Stored data entries:

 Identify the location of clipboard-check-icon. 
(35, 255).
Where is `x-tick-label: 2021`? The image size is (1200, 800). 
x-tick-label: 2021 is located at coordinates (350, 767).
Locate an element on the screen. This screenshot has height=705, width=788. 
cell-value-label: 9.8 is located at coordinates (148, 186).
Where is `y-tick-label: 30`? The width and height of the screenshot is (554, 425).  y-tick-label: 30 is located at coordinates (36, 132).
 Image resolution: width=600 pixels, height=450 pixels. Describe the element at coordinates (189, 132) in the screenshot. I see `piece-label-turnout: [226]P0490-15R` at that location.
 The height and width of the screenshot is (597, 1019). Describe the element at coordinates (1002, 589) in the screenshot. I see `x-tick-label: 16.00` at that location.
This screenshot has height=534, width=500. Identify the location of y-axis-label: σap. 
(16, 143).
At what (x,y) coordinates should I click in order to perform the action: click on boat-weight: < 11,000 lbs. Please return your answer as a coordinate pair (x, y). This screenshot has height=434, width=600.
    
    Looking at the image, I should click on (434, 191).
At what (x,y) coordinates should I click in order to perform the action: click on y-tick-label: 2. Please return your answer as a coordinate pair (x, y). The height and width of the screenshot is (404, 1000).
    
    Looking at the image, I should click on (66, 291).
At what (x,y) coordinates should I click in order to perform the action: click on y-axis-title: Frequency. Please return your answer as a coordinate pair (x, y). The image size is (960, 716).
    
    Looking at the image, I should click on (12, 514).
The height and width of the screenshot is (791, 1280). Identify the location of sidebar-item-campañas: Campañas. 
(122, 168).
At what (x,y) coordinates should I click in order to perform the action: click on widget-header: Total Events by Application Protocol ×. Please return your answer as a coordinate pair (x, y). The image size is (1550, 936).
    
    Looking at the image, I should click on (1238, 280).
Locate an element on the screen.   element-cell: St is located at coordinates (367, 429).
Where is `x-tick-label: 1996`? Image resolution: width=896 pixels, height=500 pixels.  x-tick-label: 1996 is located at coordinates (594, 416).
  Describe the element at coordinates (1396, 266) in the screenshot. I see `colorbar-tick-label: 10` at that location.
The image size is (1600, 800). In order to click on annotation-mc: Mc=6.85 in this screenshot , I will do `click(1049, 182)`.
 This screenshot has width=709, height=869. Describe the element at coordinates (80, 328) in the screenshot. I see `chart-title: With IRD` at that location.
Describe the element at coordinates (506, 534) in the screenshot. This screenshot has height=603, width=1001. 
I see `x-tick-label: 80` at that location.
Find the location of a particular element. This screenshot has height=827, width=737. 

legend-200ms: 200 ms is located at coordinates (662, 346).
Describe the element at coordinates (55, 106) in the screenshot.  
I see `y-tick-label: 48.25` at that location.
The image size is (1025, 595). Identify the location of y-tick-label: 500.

What to work on | Recast the stretch of items from the line containing "is (960, 716)." through the line containing "(122, 168).", both included, as a JSON list of strings with one string per line and blank lines left out.

Solution to the problem |
[
  "At what (x,y) coordinates should I click in order to perform the action: click on y-axis-title: Frequency. Please return your answer as a coordinate pair (x, y). The image size is (960, 716).",
  "    Looking at the image, I should click on (12, 514).",
  "The height and width of the screenshot is (791, 1280). Identify the location of sidebar-item-campañas: Campañas. ",
  "(122, 168)."
]